DO THIS => Duplicate the passage of the text on bug bounty programs between "One of the key" and "level of information.", inclusive.

The effect of competition intensity on software security 

Get Complete Project Material File(s) Now! »

Hackers’ self-selection in crowdsourced bug bounty programs∗

Abstract

A bug bounty program, also called Vulnerability Research Program (VRP), is a form of crowdsourcing increasingly employed by modern companies to improve their system’s security. It consists in offering monetary rewards to individuals that find new security flaws in a software or a system.
One of the key challenges in the design of such contests is to attract enough participants while limiting the low quality participations. In this paper, we study how hackers’ perception of the uncertainty to obtain a reward, determined by the level of information a contest provides about the contractual terms, affects the outcome of the contest both quantitatively (the number of participations) and qualitatively (participants’ quality). Specifically, we examine how a hacker’s choice to participate to a VRP depends on this level of information.
Using an unbalanced panel data set on 156 bug bounty programs run on a well-known bug bounty platform, we find that a more detailed contest policy and in particular more information about the compensation scheme attracts a greater number of participants. On the contrary, providing less detail induces less participation but attracts more performant and more experienced hackers. Hackers self-select whether to participate in a VRP according to the level of information about the contest’s contractual terms, which leads to a trade-off between inducing more participation and attracting more valuable participants.
Keywords: bug bounty program, vulnerability research program, innovation contest, contract-related incentives, self-selection effect, hackers.
∗ I thank my thesis advisor Marc Bourreau for his support. I also thank Maya Bacache, Christine Zulehner, and the seminar audiences at 3EN 2018, EARIE 2018, DIF Lyon 2018, ZEW summer Workshop 2018, and at the TSE Digital Seminar for their useful comments on a previous version of the paper.

SUPPLIED DATA =>
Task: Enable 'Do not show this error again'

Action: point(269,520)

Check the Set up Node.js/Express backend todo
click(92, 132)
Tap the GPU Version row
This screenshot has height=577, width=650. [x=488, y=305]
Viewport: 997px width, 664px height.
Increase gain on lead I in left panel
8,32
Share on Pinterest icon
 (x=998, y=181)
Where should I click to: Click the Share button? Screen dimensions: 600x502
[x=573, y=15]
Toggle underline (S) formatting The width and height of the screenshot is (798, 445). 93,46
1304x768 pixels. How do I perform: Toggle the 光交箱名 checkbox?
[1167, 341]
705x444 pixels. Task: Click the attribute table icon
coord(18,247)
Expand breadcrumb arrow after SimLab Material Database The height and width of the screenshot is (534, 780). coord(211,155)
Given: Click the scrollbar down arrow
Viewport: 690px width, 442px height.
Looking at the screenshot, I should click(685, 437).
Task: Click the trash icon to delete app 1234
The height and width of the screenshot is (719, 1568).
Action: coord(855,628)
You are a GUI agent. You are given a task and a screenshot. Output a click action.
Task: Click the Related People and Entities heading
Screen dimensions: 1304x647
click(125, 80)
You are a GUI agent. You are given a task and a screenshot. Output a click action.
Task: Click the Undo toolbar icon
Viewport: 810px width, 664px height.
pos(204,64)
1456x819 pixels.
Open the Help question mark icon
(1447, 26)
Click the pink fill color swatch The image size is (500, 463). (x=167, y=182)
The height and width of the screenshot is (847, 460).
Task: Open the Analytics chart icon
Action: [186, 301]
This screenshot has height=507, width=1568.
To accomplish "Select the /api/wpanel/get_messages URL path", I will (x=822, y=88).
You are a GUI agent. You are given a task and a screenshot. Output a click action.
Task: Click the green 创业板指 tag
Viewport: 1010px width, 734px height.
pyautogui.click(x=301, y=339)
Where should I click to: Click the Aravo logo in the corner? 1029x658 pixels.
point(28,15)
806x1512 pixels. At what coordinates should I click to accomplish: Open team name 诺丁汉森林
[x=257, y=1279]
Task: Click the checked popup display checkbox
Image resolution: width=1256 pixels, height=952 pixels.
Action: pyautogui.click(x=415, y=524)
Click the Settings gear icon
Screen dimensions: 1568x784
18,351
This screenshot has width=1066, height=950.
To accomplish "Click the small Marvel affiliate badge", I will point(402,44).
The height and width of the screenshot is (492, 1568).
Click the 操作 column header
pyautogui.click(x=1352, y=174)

ANSWER FOR THIS EXERCISE =>
One of the key challenges in the design of such contests is to attract enough participants while limiting the low quality participations. In this paper, we study how hackers’ perception of the uncertainty to obtain a reward, determined by the level of information a contest provides about the contractual terms, affects the outcome of the contest both quantitatively (the number of participations) and qualitatively (participants’ quality). Specifically, we examine how a hacker’s choice to participate to a VRP depends on this level of information.